If your company or tool uses ORC, please let us know so that we can update this page.
ORC files have always supporting reading and writing from Hadoop’s MapReduce, but with the ORC 1.1.0 release it is now easier than ever without pulling in Hive’s exec jar and all of its dependencies. OrcStruct now also implements WritableComparable and can be serialized through the MapReduce shuffle.
Apache Hive was the original use case and home for ORC. ORC’s strong type system, advanced compression, column projection, predicate push down, and vectorization support make Hive perform better than any other format for your data.
Apache Nifi is adding support for writing ORC files.

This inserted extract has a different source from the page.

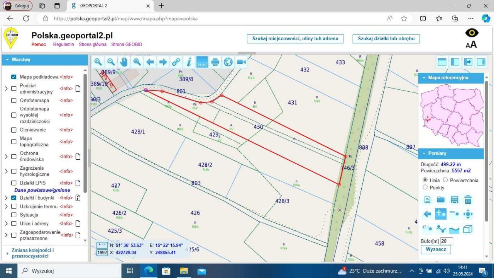The width and height of the screenshot is (494, 278).
Task: Click the print map icon
Action: (x=215, y=62)
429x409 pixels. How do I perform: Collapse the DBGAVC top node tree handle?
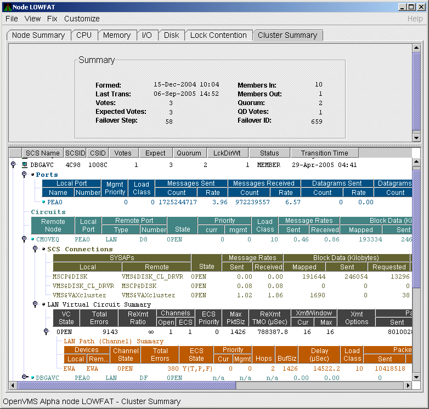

Apache Pig added support for reading and writing ORC files in Pig 14.0.
Apache Spark has added support for reading and writing ORC files with support for column project and predicate push down.

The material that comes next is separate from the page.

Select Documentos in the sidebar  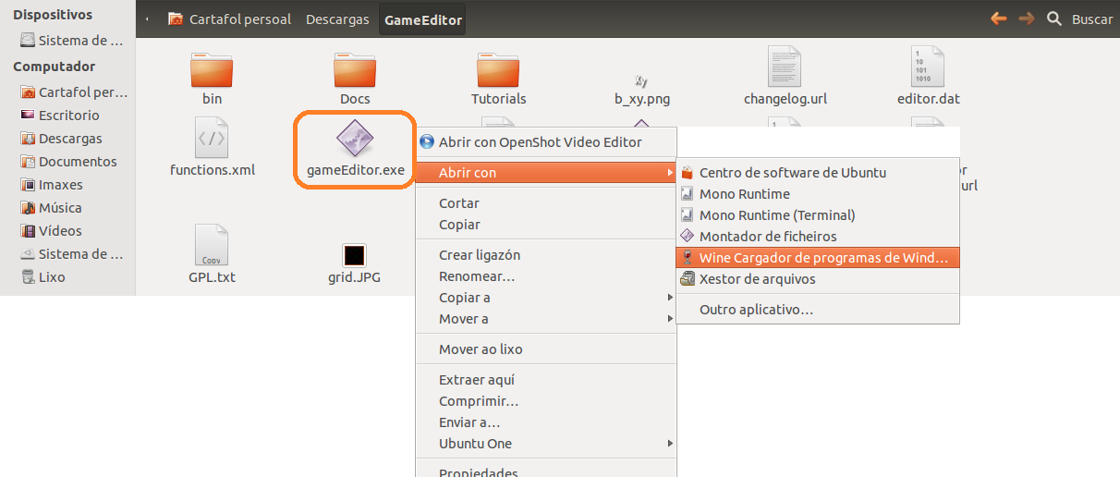pyautogui.click(x=77, y=162)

EEL is a Scala BigData API that supports reading and writing data for various file formats and storage systems including to and from ORC. It is designed as a in-process low level API for manipulating data. Data is lazily streamed from source to sink and using standard Scala operations such as map, flatMap and filter, it is especially suited for ETL style applications. EEL supports ORC predicate and projection pushdowns and correct handles conversions from other formats including complex types such as maps, lists or nested structs. A typical use case would be to extract data from JDBC to ORC files housed in HDFS, or directly into Hive tables backed by an ORC file format.

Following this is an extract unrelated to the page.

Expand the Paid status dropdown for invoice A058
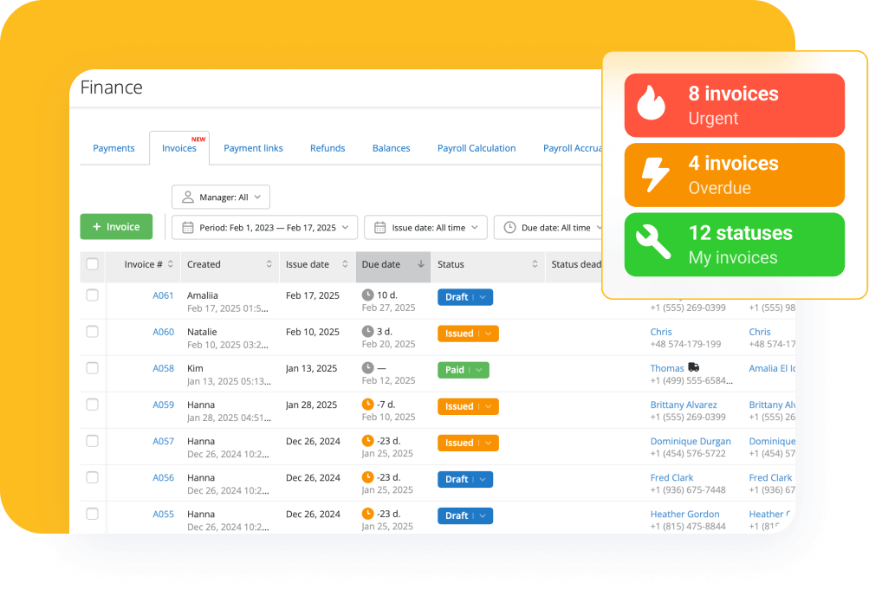 point(477,370)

With more than 300 PB of data, Facebook was an early adopter of ORC and quickly put it into production.
The Trino team has done a lot of work integrating ORC into their SQL engine.
Timber adopted ORC for it’s S3 based logging platform that stores petabytes of log data. ORC has been key in ensuring a fast, cost-effective strategy for persisting and querying that data.
HPE Vertica has contributed significantly to the ORC C++ library. ORC is a significant part of Vertica SQL-on-Hadoop (VSQLoH) which brings the performance, reliability and standards compliance of the Vertica Analytic Database to the Hadoop ecosystem.